## Start Data

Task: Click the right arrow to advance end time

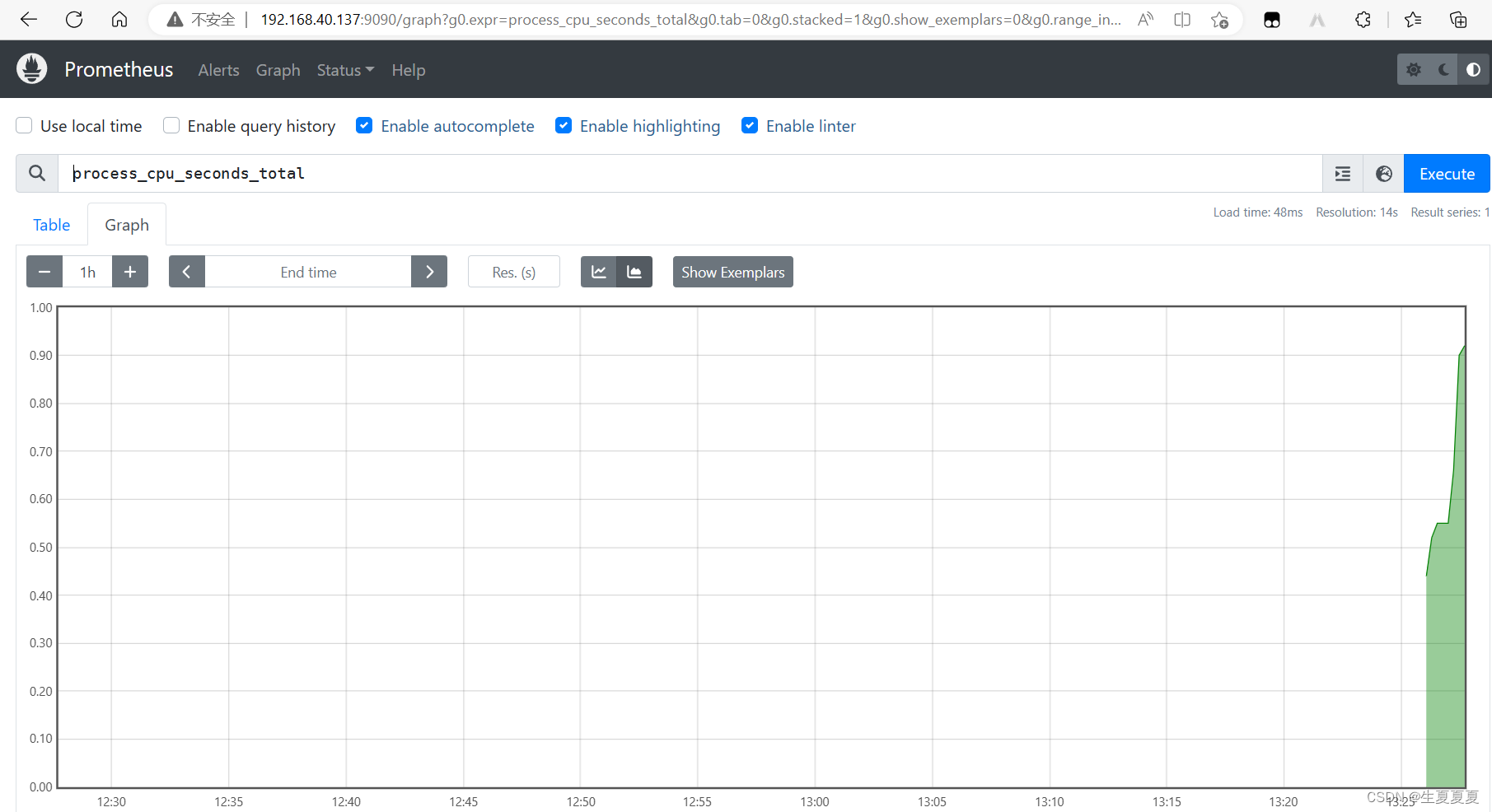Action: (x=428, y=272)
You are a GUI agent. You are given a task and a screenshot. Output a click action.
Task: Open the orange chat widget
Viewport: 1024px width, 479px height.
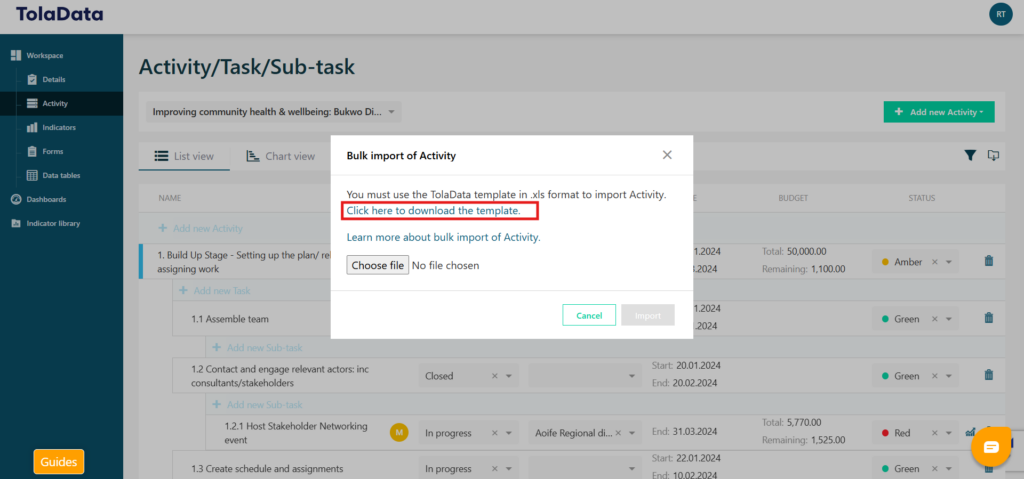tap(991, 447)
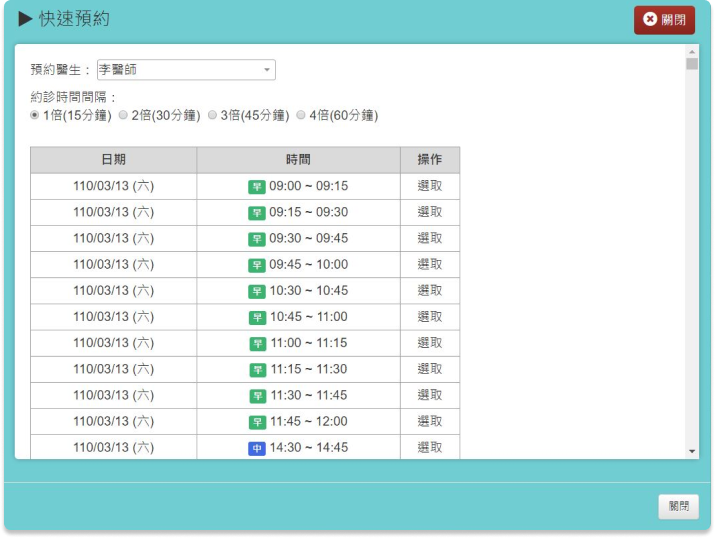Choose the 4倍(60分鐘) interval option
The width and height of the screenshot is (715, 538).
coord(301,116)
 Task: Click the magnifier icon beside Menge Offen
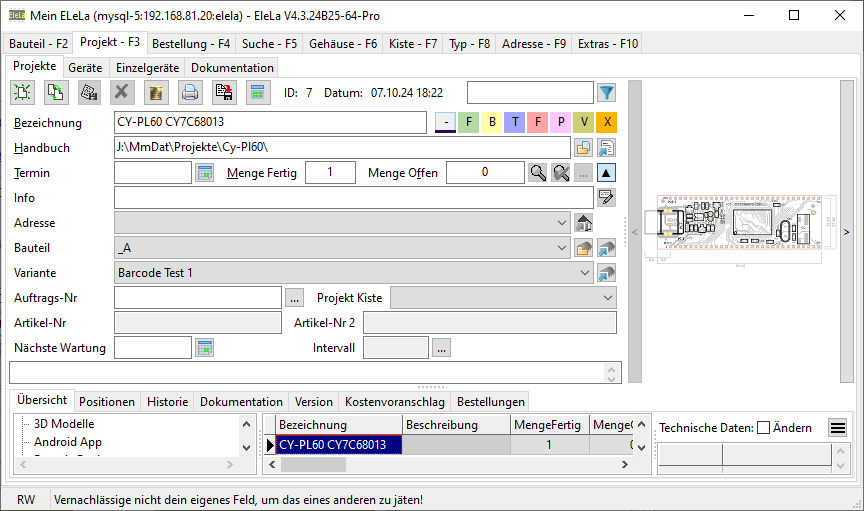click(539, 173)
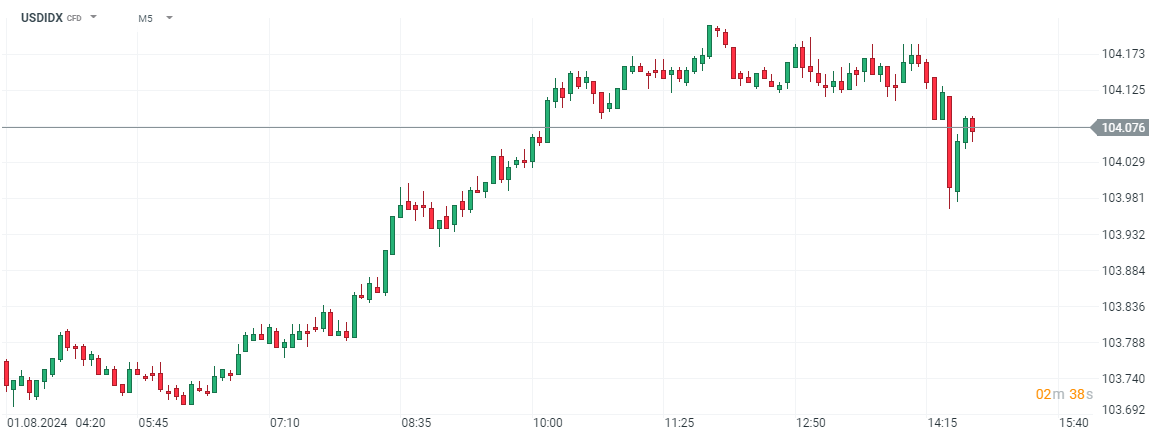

## End Data
## Start Data

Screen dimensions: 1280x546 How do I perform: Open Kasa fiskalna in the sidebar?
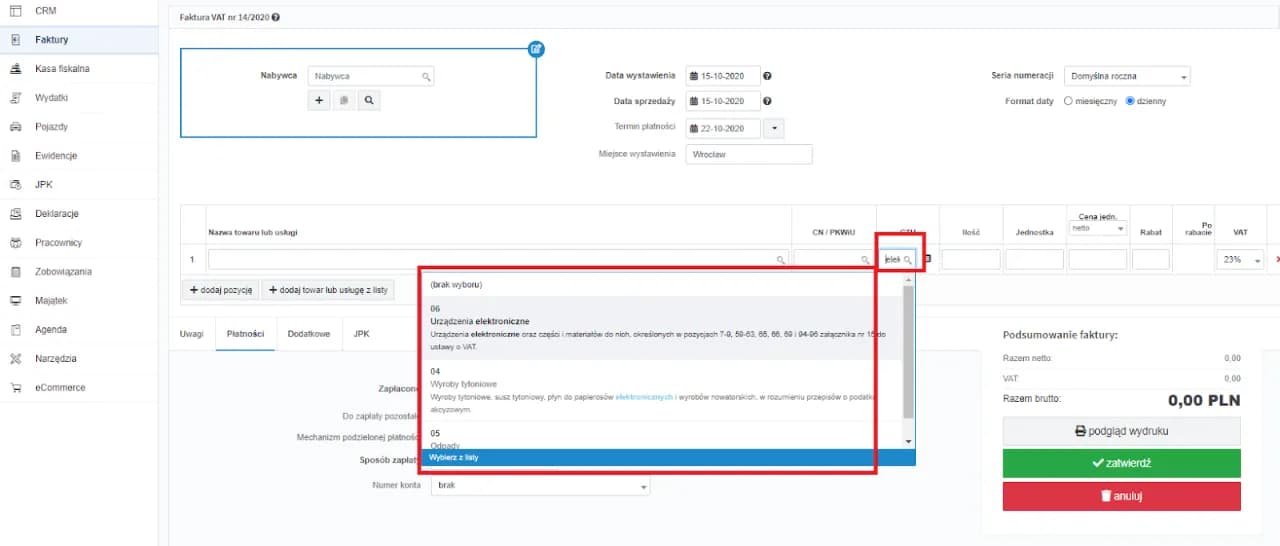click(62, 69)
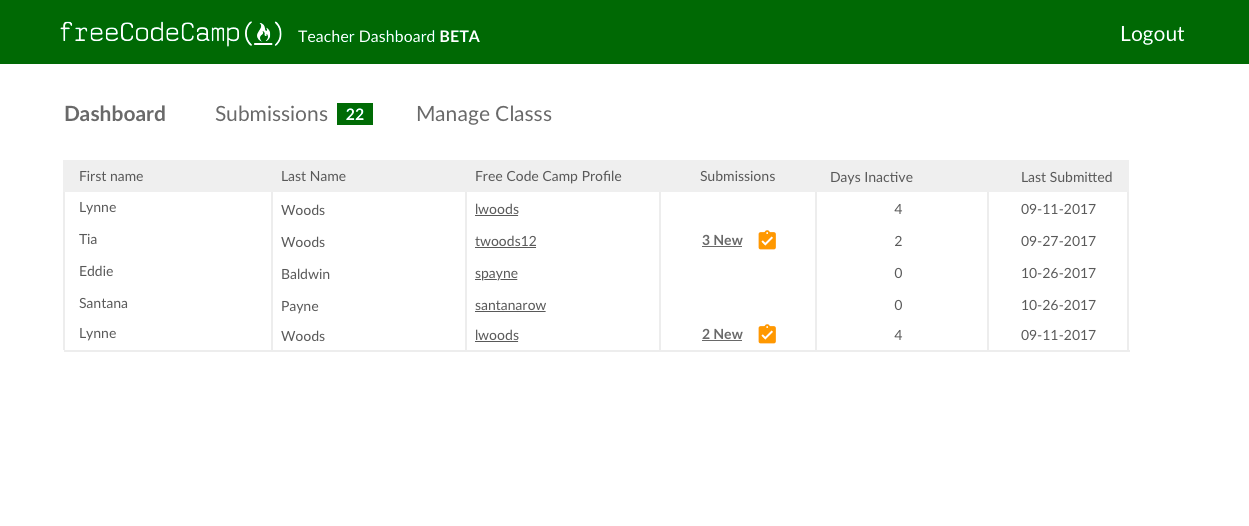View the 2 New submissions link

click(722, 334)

## End Data
## Start Data

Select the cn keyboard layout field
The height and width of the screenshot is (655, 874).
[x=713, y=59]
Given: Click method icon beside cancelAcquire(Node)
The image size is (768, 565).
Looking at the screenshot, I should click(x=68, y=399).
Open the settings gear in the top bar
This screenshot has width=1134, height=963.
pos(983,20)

## End Data

Requirements :: Please render the lines of the records as a Markdown table with the columns Row and Entry, starting at the line that contains "Select the cn keyboard layout field" and ending at the line that contains "pos(983,20)", both included. Number each line in Row and leave out any blank lines.

Output ::
| Row | Entry |
|---|---|
| 1 | Select the cn keyboard layout field |
| 2 | The height and width of the screenshot is (655, 874). |
| 3 | [x=713, y=59] |
| 4 | Given: Click method icon beside cancelAcquire(Node) |
| 5 | The image size is (768, 565). |
| 6 | Looking at the screenshot, I should click(x=68, y=399). |
| 7 | Open the settings gear in the top bar |
| 8 | This screenshot has width=1134, height=963. |
| 9 | pos(983,20) |